> [PROBLEM]: Retype the entries. Match them exactly.

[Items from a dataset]

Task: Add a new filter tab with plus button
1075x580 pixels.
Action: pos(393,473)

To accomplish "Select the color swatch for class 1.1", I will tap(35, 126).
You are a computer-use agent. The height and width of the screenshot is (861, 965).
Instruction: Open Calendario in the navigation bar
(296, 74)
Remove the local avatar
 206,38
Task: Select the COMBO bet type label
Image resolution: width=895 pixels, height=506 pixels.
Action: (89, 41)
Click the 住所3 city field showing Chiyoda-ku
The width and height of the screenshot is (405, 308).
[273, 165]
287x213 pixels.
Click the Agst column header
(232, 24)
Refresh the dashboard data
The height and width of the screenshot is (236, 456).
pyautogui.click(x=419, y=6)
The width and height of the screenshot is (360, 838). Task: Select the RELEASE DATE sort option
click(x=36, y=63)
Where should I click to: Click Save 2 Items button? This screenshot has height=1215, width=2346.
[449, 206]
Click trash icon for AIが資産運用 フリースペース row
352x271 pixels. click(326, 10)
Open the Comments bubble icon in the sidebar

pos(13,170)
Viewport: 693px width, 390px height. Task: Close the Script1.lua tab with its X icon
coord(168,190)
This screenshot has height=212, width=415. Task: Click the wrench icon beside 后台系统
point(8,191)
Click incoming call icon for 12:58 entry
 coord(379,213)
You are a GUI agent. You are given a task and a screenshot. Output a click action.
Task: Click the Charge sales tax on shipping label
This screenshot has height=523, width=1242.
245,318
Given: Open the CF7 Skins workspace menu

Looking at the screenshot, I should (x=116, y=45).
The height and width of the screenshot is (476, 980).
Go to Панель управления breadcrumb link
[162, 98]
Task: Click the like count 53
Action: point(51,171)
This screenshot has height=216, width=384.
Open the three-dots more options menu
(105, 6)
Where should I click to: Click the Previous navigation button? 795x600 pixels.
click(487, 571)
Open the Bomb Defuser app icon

> [RESPONSE TO THIS TASK]:
Task: Add a new filter tab with plus button
1075x580 pixels.
Action: pos(393,473)

To accomplish "Select the color swatch for class 1.1", I will tap(35, 126).
You are a computer-use agent. The height and width of the screenshot is (861, 965).
Instruction: Open Calendario in the navigation bar
(296, 74)
Remove the local avatar
 206,38
Task: Select the COMBO bet type label
Image resolution: width=895 pixels, height=506 pixels.
Action: (89, 41)
Click the 住所3 city field showing Chiyoda-ku
The width and height of the screenshot is (405, 308).
[273, 165]
287x213 pixels.
Click the Agst column header
(232, 24)
Refresh the dashboard data
The height and width of the screenshot is (236, 456).
pyautogui.click(x=419, y=6)
The width and height of the screenshot is (360, 838). Task: Select the RELEASE DATE sort option
click(x=36, y=63)
Where should I click to: Click Save 2 Items button? This screenshot has height=1215, width=2346.
[449, 206]
Click trash icon for AIが資産運用 フリースペース row
352x271 pixels. click(326, 10)
Open the Comments bubble icon in the sidebar

pos(13,170)
Viewport: 693px width, 390px height. Task: Close the Script1.lua tab with its X icon
coord(168,190)
This screenshot has height=212, width=415. Task: Click the wrench icon beside 后台系统
point(8,191)
Click incoming call icon for 12:58 entry
 coord(379,213)
You are a GUI agent. You are given a task and a screenshot. Output a click action.
Task: Click the Charge sales tax on shipping label
This screenshot has height=523, width=1242.
245,318
Given: Open the CF7 Skins workspace menu

Looking at the screenshot, I should (x=116, y=45).
The height and width of the screenshot is (476, 980).
Go to Панель управления breadcrumb link
[162, 98]
Task: Click the like count 53
Action: point(51,171)
This screenshot has height=216, width=384.
Open the three-dots more options menu
(105, 6)
Where should I click to: Click the Previous navigation button? 795x600 pixels.
click(487, 571)
Open the Bomb Defuser app icon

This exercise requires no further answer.